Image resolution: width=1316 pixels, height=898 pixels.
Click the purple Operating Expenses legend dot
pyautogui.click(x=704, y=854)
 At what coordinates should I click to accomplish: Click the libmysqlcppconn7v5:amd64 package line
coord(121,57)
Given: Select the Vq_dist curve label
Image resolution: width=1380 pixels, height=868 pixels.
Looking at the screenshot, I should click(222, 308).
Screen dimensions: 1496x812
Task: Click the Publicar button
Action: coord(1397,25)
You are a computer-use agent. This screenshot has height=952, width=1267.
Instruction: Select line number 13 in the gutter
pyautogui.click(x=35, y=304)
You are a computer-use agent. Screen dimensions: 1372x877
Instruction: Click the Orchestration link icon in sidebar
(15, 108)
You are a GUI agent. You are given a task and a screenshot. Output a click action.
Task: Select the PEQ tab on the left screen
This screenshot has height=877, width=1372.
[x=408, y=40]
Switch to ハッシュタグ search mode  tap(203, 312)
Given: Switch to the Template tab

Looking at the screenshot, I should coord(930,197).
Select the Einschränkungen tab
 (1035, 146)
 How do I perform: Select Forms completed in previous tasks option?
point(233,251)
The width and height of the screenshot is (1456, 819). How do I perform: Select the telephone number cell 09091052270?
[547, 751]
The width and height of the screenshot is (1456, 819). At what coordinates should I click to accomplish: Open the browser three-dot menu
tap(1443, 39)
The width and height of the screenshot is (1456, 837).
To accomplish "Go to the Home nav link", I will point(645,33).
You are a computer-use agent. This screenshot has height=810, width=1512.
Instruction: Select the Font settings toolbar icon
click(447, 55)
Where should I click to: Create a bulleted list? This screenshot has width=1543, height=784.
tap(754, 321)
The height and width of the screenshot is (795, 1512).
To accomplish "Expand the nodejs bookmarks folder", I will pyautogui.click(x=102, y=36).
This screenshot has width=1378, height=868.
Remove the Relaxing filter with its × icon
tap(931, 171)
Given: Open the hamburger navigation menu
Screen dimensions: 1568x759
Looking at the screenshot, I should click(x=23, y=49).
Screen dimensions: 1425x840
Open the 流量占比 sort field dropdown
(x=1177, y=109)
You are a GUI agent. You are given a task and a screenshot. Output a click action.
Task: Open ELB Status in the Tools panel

+++++

*Work task*: Print every line of the material above exactly.

*Response to this exercise*:
Image resolution: width=1316 pixels, height=898 pixels.
Click the purple Operating Expenses legend dot
pyautogui.click(x=704, y=854)
 At what coordinates should I click to accomplish: Click the libmysqlcppconn7v5:amd64 package line
coord(121,57)
Given: Select the Vq_dist curve label
Image resolution: width=1380 pixels, height=868 pixels.
Looking at the screenshot, I should click(222, 308).
Screen dimensions: 1496x812
Task: Click the Publicar button
Action: coord(1397,25)
You are a computer-use agent. This screenshot has height=952, width=1267.
Instruction: Select line number 13 in the gutter
pyautogui.click(x=35, y=304)
You are a computer-use agent. Screen dimensions: 1372x877
Instruction: Click the Orchestration link icon in sidebar
(15, 108)
You are a GUI agent. You are given a task and a screenshot. Output a click action.
Task: Select the PEQ tab on the left screen
This screenshot has height=877, width=1372.
[x=408, y=40]
Switch to ハッシュタグ search mode  tap(203, 312)
Given: Switch to the Template tab

Looking at the screenshot, I should coord(930,197).
Select the Einschränkungen tab
 (1035, 146)
 How do I perform: Select Forms completed in previous tasks option?
point(233,251)
The width and height of the screenshot is (1456, 819). How do I perform: Select the telephone number cell 09091052270?
[547, 751]
The width and height of the screenshot is (1456, 819). At what coordinates should I click to accomplish: Open the browser three-dot menu
tap(1443, 39)
The width and height of the screenshot is (1456, 837).
To accomplish "Go to the Home nav link", I will point(645,33).
You are a computer-use agent. This screenshot has height=810, width=1512.
Instruction: Select the Font settings toolbar icon
click(447, 55)
Where should I click to: Create a bulleted list? This screenshot has width=1543, height=784.
tap(754, 321)
The height and width of the screenshot is (795, 1512).
To accomplish "Expand the nodejs bookmarks folder", I will pyautogui.click(x=102, y=36).
This screenshot has width=1378, height=868.
Remove the Relaxing filter with its × icon
tap(931, 171)
Given: Open the hamburger navigation menu
Screen dimensions: 1568x759
Looking at the screenshot, I should click(x=23, y=49).
Screen dimensions: 1425x840
Open the 流量占比 sort field dropdown
(x=1177, y=109)
You are a GUI agent. You are given a task and a screenshot. Output a click action.
Task: Open ELB Status in the Tools panel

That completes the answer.